Again the director tapped his fingertips together. Then, “So what's your gut tell you, Jerry? Has he taken the kid out of the state?”

“Hell yes. None of the people he's worked with here have seen him since the day before yesterday. He's on the run with his granddaughter—and mostly likely one of the doctors from the hospital, the kid's attending physician.”

“So where's he gone?”

“Don't know yet.” Pointing to the travel requisition, he said, “I'd like to pop down to Washington, talk to some people at the National Institutes of Health who've worked with him in the past.”

The director looked into Hightower's steady brown eyes. “All right. Charge him with suspicion of kidnapping. Send out a nationwide alert.”

“You're okaying my travel request?”

The director nodded. “Let's get this guy before the news media get wind of this and start squawking.”

*   *   *

N
EW YORK CITY
had been spared the brunt of the snowstorm. As he ducked out of his limousine, Quenton Fisk muttered to himself, “Snow doesn't get a chance to stick on the sidewalks. Too many pedestrians stomping on it.”

Hunching his shoulders against the cold, he hurried to the glass front door of the Fisk Tower. It opened automatically for him. Once inside he went straight to his personal elevator, where a uniformed security woman smiled a good morning to him. Fisk ignored her as he held his ID card before the elevator's digital reader; the doors slid open immediately. The otherwise empty car whisked him directly to his private office on the top floor.

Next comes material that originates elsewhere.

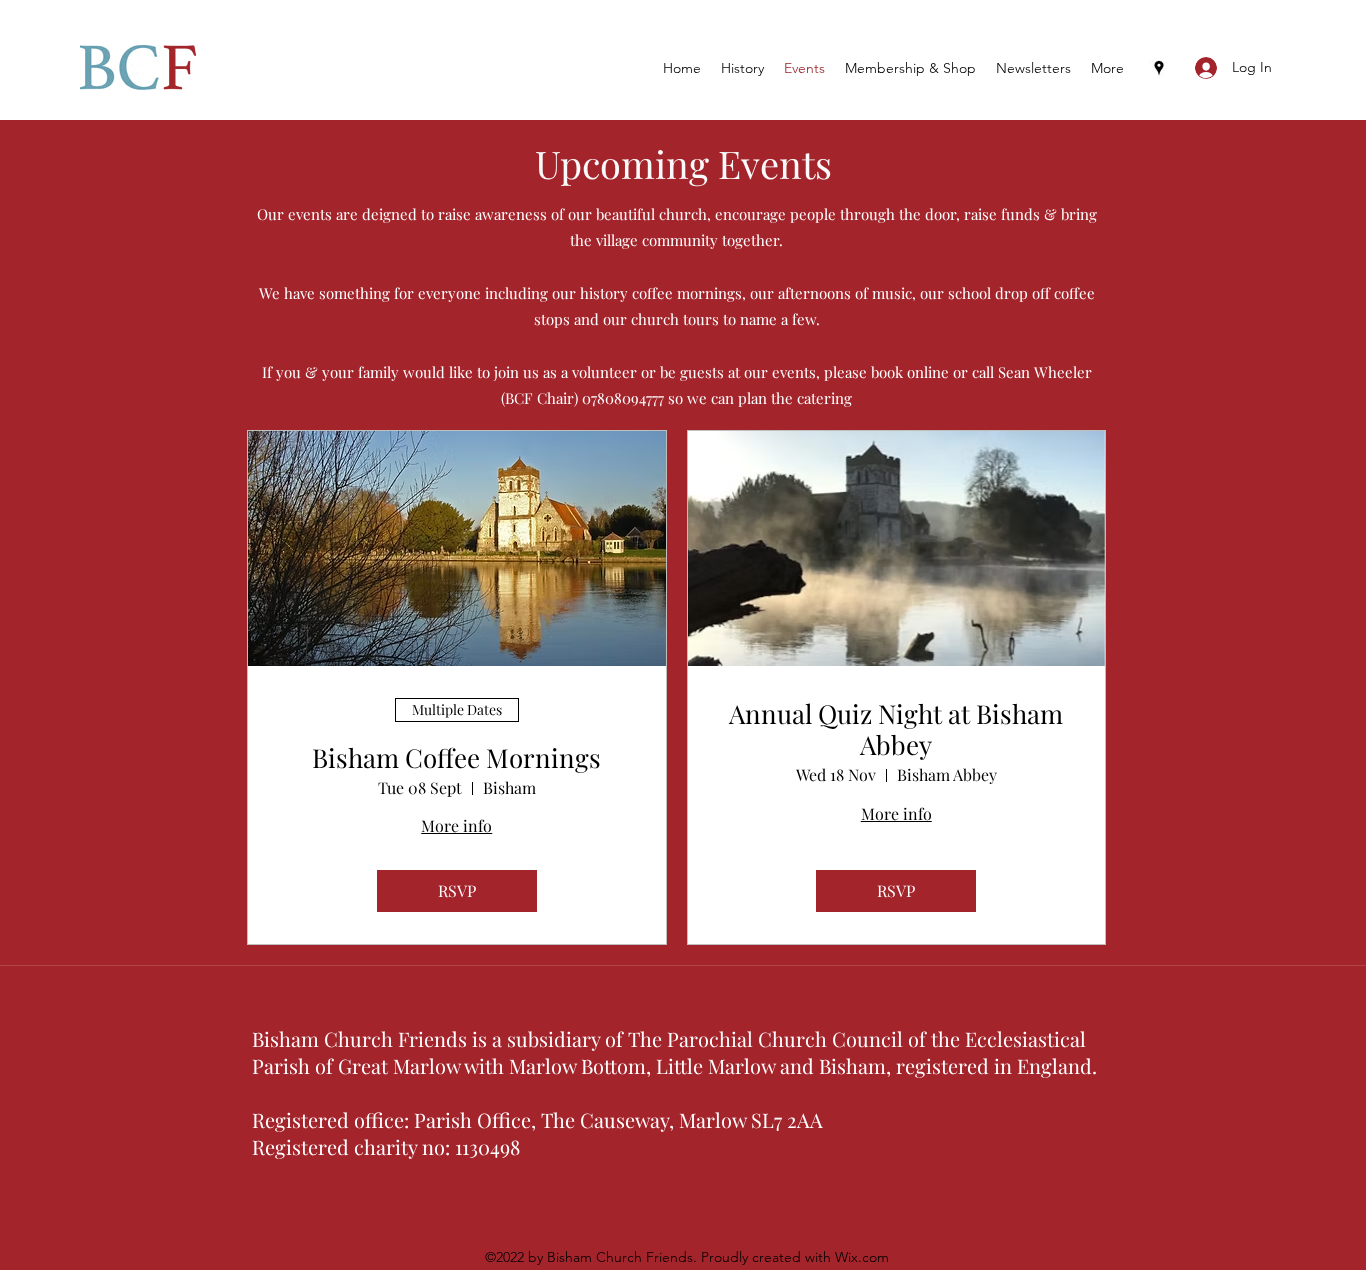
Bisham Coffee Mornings (456, 757)
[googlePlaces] (1159, 68)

Fisk was a small, intense man, wiry and still trimly athletic in his fifties. He hardly ever lost at squash or tennis; if the other players allowed him to win, he took it as nothing less than what he deserved. He had inherited millions and spent his life working tirelessly to turn them into billions. The Fisk Corporation was heavily involved in the electronics, aerospace, and biomedical industries. He had the good sense to back cutting-edge research in each of those areas—especially biomed.

His private office was a masterpiece of understated luxury: tasteful oils on two walls, the third a broad window that looked out at Manhattan's forest of skyscrapers. The fourth wall was a mosaic of display screens, four of them showing financial news channels, muted. The rest were dark.

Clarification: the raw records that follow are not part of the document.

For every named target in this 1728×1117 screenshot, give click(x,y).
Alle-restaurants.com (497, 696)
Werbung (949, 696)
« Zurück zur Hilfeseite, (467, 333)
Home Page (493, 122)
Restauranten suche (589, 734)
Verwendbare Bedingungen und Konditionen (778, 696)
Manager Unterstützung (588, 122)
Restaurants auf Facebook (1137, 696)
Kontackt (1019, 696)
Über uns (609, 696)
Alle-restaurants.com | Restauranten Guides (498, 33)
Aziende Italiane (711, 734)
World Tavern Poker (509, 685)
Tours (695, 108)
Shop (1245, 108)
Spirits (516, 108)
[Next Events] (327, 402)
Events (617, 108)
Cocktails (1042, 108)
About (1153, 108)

Fisk's executive assistant was waiting for him, of course, a tall fortyish woman with red hair pinned up sensibly, wearing a conservatively dark green skirted suit. As she took his fedora and helped him shrug out of his cashmere overcoat she said, “You received a call from the FBI this morning.”

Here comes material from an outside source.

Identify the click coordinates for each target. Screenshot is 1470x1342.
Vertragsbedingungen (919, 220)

“The FBI?” Fisk's brow furrowed. “Who? Why?”

“He said his name was Jerome Hightower and he was calling about a Dr. Luke Abramson.”

“Abramson? Who's he?”

“I've put his file on your main menu.”

Fisk nodded and went to his desk while his executive assistant tiptoed out of the room. As he slipped into his high-backed black leather chair and reached for the insulated cup of coffee that was waiting for him, he saw his reflection in the dark screen of his desktop computer and noticed that his hair was slightly awry. Smoothing it, he thought that getting the implants had been a good investment: He still looked dark-haired and handsome while other men his age and even younger were balding.

He took a sip of the hot coffee. Luke Abramson. The name sounded vaguely familiar. Activating his computer, he saw the scientist's image and realized that he had met the man, more than once. The last time … Fisk thought back and recalled the fund-raising dinner up in Boston, last August. Abramson had been the after-dinner speaker, talking about his research on reversing aging. He'd apparently made some decrepit old mice young again. Fisk had taken the man aside afterward and offered him a research grant, on the spot. Abramson agreed immediately, complaining that NIH had abruptly dropped his funding a few months earlier.

Frowning at the screen, he saw that the FBI was making inquiries about him. Nothing specific, but the FBI didn't get interested in a person for trivial reasons.